--- Data section Enclosed Below ---

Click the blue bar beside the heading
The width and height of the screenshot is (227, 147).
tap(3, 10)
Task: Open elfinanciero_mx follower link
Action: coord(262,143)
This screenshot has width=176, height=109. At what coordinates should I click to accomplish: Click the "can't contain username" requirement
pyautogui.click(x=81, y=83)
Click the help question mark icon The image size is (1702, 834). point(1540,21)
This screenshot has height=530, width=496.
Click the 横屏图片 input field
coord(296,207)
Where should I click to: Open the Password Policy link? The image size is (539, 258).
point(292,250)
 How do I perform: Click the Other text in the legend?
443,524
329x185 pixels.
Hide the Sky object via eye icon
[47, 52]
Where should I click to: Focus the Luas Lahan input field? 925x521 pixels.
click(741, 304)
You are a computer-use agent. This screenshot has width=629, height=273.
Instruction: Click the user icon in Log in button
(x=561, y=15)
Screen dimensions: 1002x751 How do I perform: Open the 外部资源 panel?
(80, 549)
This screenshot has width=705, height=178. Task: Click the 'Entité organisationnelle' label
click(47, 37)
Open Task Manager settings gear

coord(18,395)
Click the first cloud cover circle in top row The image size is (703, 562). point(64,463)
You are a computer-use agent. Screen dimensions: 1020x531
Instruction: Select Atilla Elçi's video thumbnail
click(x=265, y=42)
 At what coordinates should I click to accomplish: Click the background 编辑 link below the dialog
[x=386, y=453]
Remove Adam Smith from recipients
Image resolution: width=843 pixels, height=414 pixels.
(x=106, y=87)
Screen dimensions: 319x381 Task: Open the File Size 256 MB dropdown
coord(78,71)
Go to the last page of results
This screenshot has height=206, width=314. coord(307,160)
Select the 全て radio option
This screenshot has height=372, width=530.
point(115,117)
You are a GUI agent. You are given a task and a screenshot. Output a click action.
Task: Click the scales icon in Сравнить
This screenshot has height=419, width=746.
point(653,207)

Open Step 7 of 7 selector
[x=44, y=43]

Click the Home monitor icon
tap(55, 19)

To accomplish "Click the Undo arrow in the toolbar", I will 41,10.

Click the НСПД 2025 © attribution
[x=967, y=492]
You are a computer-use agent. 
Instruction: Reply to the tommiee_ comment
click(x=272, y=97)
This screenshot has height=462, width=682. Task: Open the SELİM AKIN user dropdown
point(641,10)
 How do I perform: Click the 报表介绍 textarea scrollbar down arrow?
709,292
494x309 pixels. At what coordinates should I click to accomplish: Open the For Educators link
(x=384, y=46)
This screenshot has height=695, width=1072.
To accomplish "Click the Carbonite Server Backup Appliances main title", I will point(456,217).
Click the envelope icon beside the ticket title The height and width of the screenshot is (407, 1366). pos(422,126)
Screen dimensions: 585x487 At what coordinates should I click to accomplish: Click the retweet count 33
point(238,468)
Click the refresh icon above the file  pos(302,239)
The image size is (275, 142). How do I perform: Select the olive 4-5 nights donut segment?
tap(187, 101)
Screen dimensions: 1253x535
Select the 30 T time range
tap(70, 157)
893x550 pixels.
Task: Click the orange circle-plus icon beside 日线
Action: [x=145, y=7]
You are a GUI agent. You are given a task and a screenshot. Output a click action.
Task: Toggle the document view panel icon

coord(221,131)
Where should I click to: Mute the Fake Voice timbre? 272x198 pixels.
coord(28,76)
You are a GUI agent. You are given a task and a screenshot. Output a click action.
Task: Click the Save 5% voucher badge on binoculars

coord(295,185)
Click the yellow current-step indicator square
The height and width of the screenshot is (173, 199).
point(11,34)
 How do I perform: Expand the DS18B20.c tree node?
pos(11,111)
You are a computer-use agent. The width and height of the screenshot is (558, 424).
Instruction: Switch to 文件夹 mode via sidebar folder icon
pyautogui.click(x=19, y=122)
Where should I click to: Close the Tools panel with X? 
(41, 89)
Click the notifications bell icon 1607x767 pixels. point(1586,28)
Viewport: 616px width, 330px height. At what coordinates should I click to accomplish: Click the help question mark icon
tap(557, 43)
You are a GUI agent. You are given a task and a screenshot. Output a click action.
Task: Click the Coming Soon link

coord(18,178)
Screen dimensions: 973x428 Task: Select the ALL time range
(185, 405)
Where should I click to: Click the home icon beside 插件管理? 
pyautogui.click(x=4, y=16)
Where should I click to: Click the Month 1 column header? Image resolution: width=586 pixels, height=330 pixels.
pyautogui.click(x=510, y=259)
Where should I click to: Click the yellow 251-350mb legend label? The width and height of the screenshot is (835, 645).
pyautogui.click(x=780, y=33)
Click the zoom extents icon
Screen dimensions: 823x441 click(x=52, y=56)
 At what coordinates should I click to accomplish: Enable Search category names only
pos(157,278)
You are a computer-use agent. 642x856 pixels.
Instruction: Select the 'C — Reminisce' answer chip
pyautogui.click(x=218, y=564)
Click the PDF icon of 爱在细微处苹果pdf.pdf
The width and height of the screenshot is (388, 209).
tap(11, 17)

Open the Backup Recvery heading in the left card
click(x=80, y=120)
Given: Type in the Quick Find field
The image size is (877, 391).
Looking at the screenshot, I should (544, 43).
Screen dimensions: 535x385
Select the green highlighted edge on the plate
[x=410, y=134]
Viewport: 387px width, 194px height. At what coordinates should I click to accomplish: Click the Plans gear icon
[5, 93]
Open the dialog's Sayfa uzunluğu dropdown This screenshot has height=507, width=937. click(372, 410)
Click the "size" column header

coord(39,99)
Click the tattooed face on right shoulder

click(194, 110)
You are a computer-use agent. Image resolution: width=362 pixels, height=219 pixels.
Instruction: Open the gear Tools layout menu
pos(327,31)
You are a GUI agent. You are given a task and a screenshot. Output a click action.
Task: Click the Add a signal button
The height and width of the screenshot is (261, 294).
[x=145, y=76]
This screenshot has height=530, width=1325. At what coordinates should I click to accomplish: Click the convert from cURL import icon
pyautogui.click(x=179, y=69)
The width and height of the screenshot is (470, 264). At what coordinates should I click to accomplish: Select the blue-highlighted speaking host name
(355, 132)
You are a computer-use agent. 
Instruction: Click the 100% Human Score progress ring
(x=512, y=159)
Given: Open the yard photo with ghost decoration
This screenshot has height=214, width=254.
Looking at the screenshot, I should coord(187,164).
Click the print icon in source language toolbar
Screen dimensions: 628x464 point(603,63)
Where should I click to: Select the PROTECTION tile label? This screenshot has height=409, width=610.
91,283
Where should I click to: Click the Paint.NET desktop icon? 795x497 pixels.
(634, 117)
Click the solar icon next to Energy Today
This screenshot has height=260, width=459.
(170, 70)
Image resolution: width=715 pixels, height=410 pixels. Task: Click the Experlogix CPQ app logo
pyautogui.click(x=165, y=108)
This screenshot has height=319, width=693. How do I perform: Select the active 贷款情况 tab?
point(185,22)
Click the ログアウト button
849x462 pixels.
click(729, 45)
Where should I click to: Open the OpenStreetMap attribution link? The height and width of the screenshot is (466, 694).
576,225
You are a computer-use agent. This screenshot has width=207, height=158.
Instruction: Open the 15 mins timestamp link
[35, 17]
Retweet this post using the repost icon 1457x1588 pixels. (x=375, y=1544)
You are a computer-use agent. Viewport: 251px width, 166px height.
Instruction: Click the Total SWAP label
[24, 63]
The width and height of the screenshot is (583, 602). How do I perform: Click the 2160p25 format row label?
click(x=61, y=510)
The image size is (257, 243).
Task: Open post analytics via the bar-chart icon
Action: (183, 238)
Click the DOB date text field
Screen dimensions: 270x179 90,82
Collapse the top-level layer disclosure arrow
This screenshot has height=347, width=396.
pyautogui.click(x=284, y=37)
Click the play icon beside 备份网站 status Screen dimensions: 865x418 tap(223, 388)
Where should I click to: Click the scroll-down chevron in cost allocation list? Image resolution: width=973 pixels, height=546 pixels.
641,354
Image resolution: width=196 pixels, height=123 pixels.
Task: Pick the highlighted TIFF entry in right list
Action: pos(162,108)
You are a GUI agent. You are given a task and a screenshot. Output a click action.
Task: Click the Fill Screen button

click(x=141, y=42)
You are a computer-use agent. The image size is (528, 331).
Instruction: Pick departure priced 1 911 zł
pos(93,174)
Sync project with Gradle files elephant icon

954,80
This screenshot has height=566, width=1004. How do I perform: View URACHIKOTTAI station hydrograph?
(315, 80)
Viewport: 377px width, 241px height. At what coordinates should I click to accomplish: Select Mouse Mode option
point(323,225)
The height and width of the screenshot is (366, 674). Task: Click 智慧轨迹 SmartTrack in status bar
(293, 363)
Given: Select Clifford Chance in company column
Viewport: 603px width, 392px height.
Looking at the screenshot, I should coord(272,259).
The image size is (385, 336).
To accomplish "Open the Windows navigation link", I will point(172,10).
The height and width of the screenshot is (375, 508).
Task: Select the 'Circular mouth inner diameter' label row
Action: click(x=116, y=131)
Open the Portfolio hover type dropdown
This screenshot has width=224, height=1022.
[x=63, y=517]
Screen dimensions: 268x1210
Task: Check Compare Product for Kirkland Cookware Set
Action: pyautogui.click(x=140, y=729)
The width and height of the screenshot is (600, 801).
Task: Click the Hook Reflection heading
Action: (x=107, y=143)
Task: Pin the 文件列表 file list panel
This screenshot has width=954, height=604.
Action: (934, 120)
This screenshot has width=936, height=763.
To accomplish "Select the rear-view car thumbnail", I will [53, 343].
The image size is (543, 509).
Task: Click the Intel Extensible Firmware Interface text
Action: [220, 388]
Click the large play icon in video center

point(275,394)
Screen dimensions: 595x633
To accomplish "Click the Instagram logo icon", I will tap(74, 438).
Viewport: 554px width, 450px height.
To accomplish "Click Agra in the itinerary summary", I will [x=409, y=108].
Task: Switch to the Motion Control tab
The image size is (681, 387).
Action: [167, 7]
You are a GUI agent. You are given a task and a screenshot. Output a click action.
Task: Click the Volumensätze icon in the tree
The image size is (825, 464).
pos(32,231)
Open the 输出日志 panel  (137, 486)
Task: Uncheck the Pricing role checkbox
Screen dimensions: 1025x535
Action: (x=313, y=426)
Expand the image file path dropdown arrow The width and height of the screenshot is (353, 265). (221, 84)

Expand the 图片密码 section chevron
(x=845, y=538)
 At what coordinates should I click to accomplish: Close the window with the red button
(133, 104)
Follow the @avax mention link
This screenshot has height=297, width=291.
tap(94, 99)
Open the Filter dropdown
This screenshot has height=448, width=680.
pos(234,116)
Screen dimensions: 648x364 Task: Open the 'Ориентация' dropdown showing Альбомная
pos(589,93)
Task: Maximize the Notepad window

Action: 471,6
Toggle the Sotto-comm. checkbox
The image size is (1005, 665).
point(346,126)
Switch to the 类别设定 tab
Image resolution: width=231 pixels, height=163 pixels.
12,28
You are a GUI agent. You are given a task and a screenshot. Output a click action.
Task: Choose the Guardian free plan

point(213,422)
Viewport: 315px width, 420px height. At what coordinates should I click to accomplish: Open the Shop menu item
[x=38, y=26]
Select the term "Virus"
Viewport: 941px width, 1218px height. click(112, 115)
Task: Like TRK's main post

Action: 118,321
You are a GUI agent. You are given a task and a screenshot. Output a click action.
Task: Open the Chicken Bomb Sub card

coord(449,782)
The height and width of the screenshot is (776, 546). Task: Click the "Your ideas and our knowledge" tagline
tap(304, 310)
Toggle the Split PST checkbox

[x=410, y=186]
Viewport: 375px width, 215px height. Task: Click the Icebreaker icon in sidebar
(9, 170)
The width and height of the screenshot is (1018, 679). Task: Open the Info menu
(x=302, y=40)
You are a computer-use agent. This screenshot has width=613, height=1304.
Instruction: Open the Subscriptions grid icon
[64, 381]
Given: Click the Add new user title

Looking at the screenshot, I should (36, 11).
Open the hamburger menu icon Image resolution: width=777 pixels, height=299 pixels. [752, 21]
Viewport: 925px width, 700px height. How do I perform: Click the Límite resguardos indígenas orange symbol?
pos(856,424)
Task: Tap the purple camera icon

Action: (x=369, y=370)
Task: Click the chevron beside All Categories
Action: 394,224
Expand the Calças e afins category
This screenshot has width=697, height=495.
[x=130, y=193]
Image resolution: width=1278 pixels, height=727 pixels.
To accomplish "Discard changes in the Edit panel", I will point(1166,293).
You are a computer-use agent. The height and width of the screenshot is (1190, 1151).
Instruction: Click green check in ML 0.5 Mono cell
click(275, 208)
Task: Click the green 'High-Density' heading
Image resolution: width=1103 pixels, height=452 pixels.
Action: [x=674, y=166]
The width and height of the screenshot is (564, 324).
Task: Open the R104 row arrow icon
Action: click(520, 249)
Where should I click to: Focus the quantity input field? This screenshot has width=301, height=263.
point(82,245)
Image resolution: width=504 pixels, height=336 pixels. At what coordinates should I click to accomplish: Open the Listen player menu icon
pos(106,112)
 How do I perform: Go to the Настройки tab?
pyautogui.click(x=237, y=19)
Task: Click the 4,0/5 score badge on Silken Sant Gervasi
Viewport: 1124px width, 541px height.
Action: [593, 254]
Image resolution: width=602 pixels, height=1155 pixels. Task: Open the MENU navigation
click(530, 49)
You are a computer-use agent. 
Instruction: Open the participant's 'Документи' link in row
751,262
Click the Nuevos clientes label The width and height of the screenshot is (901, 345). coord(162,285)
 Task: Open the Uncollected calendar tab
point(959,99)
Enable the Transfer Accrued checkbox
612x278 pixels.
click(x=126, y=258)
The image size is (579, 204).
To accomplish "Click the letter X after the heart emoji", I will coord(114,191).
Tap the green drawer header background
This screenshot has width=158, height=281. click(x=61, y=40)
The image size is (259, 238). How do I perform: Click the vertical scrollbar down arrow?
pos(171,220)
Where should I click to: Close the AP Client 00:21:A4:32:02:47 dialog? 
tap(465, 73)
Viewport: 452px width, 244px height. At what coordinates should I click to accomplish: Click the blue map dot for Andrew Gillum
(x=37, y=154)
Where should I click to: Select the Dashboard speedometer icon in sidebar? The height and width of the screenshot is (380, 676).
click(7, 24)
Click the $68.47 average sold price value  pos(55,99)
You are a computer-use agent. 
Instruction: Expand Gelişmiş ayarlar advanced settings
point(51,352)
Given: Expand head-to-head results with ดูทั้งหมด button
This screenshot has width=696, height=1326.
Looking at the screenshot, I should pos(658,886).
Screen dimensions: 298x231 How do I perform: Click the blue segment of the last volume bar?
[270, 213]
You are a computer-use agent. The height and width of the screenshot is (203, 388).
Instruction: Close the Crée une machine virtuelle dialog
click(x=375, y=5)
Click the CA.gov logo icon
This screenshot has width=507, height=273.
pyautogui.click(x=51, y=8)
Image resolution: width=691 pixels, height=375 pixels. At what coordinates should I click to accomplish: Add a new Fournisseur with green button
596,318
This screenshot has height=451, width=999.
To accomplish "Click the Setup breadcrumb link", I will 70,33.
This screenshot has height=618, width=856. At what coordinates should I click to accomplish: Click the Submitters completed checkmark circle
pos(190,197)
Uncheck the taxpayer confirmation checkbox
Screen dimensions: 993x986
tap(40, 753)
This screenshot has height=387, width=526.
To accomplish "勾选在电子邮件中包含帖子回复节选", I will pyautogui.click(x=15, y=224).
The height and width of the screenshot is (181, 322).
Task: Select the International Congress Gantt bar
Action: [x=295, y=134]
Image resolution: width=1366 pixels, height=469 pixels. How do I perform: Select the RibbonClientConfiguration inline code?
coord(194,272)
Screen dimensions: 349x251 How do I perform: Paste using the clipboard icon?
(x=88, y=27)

--- End of Enclosed Data section ---

Work to complete =
From the records above, copy out the line with "Open the 输出日志", the line with "Follow the @avax mention link", and every line between them, word for word.

Solution below =
Open the 输出日志 panel  (137, 486)
Task: Uncheck the Pricing role checkbox
Screen dimensions: 1025x535
Action: (x=313, y=426)
Expand the image file path dropdown arrow The width and height of the screenshot is (353, 265). (221, 84)

Expand the 图片密码 section chevron
(x=845, y=538)
 At what coordinates should I click to accomplish: Close the window with the red button
(133, 104)
Follow the @avax mention link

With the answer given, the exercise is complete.